Além dessa comparação do confinamento, assim como Anne Frank, Heba Abu revelou para o mundo, pelas redes sociais, as suas aflições sobre o conflito entre Israel e o Hamas. “A noite da cidade é escura, exceto pelo brilho dos mísseis, silenciosa, exceto pelo som dos bombardeios, assustadora, exceto pela garantia das súplicas, negra, exceto pela luz dos mártires”, escreveu pela última vez, em 8 de outubro, em seu pefil no X (antigo Twitter). Dias depois, a sua casa foi atingida por um míssil, provavelmente, disparado por Israel.
Assim também, foi por meio dos relatos de Anne Frank que todo o mundo soube da situação de um povo que precisou se esconder para não morrer. No caso dela e de muitos, isso foi em vão. “Preciso tornar-me boa através de meu próprio esforço, sem exemplos e sem bons conselhos. Então, mais tarde, deverei ser bem mais forte. Quem além de mim lerá estas frases? A não ser comigo, com quem posso contar? Um sem-número de amigos foram para um triste fim. Ninguém é poupado, cada um e todos se juntam na marcha da morte,” escreveu em 20 de outubro de 1942.
Além da guerra, Anne Frank narrou a sua percepção sobre a vida, o amor e a esperança de que aquela terrível situação chegaria ao fim. “Escuto o trovão se aproximando, cada vez mais, o que nos destruirá também; posso sentir o sofrimento de milhões e ainda assim, penso que tudo irá se corrigir, que está crueldade também terminará. Enquanto isso, preciso adiar meus ideais para quando chegarem os tempos em que talvez eu seja capaz de alcançá-los”, trecho do diário datado de 15 de julho de 1944.
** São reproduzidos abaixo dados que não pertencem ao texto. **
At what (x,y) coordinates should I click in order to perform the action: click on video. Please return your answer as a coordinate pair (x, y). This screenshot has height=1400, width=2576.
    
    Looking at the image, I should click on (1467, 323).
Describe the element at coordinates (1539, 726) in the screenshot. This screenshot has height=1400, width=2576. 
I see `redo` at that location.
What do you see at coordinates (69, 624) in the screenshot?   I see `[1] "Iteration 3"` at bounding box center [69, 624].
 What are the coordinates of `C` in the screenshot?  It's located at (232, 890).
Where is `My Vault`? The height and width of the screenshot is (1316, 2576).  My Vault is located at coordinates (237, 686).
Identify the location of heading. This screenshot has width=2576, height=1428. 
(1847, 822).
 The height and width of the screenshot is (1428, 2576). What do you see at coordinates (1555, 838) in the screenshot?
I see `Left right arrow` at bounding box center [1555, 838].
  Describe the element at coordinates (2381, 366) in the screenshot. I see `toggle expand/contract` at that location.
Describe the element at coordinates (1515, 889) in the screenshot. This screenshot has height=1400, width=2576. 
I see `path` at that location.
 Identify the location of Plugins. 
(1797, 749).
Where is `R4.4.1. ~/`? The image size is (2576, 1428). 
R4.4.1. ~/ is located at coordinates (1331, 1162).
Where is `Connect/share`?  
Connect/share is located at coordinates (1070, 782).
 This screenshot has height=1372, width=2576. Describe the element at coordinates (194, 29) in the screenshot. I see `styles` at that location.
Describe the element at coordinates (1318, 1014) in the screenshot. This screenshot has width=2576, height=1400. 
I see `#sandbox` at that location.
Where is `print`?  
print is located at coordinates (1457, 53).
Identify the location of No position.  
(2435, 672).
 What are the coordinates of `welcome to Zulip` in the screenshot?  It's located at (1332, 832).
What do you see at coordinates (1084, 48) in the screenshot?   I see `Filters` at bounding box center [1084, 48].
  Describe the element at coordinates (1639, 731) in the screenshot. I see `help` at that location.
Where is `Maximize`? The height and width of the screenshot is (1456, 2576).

Em 7 de outubro deste ano, Heba Abu constatou: “Pela primeira vez, nós e os judeus estamos na mesma posição, ou seja, não entendemos e não sabemos o que exatamente acontecerá”.
Cada uma no seu espaço tempo, Anne Frank, imortalizada no século passado pelo registro literário que fez; e Heba Abu, pelo reconhecimento como renomada escritora e romancista – autora do livro “Oxygen is Not for the Dead” (2017) – “Oxigênio não é para os mortos”, em tradução livre; deram vozes, rostos, poesias, pensamentos, reflexões sobre a vida e o amor aos números de vítimas, que apenas são registrados pelos jornais sobre guerras. Elas nos fazem lembrar que em qualquer conflito armado, que a maioria das vítimas, são aqueles que não tiveram a quem recorrer.